Capaz de enfriar mi sangre en un suspiro.
Arremeto contra las paredes del silencio.
Placer de gritar hasta quedar exhausta.
Al menos, me quedan las letras.
Raudas palabras que liberan pensamientos.
Y desatan lo que ya nada queda.Llorar hasta morir. No hay dolor as amargo que amar a un extraño que se marchó con mi vida



ESCRITO POR: FRANCISCA KITTSTEINER

miércoles, 10 de agosto de 2011

CAN'T GET....



Tras una semana de indiferencia parcial, comienza a aparecer las muestras de cariño, esas que se dan en público, sin que importe en verdad, lo que el resto piense, porque a estas alturas, ya da lo mismo.
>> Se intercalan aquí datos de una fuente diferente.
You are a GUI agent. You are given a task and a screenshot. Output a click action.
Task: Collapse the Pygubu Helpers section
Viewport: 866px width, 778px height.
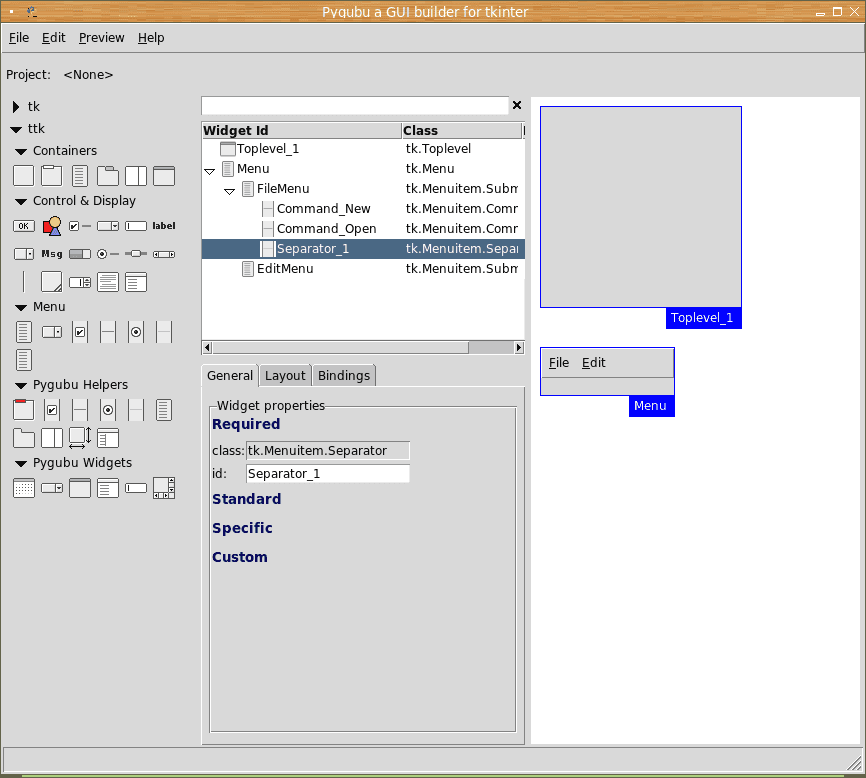(x=21, y=385)
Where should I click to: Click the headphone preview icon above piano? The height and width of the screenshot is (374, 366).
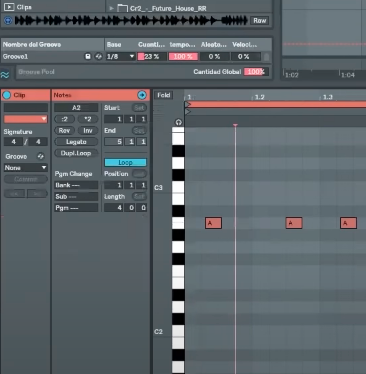pos(178,122)
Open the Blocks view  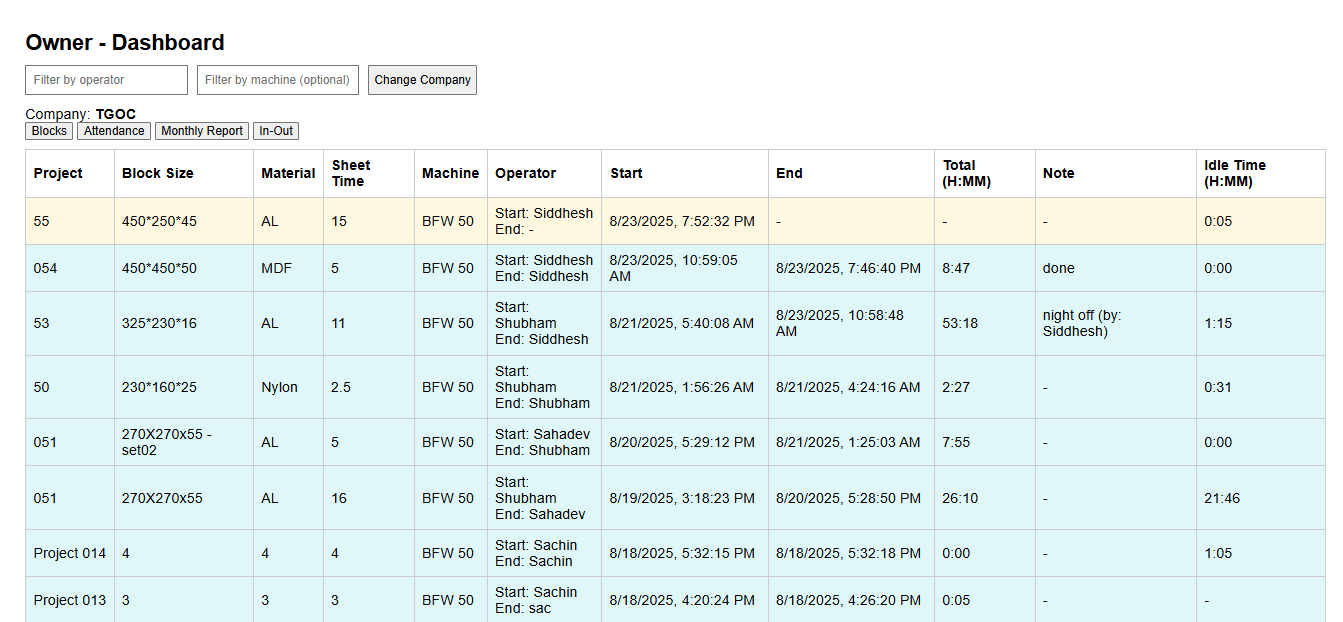point(49,131)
También surgen las propuestas de intercambio, las ofertas para tomar una decisión sobre las cosas triviales que bajo su amparo, tienden a decirse los secretos de loa que carecemos de valentía para gritar. Seguramente esta será una gran semana, aunque no me atrevo a apostar nada, porque todo pende de un hilo inexistente, pero que todo el mundo puede ver, menos nosotros.
Así como vamos….temo que quede en nada.
Siento un dejo de envidia, cuando observo a las parejas que se han formado en tiempo record en el mismo contexto en el que me encuentro. Entonces, surge el problema ¿Cuándo me tocará ser yo parte de una de ellas? ¿Será con él? ¿Es mutuo o todo quedó en el fervor del momento, el exceso de alcohol y la música estridente? Espero que lo último sean solo conjeturas apresuradas en las que mi mente divaga porque no tiene nada que hacer ahora. Pero vuelvo a decir. Siento envidia, y no es sana. 
He llegado a la conclusión de que no me gusta lo que estoy sintiendo, es casi imperativo verlo cada cinco minutos, que sea en lo primero que pienso en la mañana y lo último al caer en letargo. Definitivamente, estoy pasando el umbral de la cordura.
Tengo miedo, porque ha sido rápido y como un golpe de ola en mi cara. No sé qué tiene, pero cada vez me hipnotiza un tanto más.
Creo que esto es caótico…si tan solo fuera más valiente, si yo no demostrara mi indiferencia obligada de manera tan obvia, si el mundo nos dejara tranquilos, si Cupido se apiadara un poco y si sus besos no fueran tan adictivos: la historia no sería la misma y no dolería como duele el no tenerlo conmigo.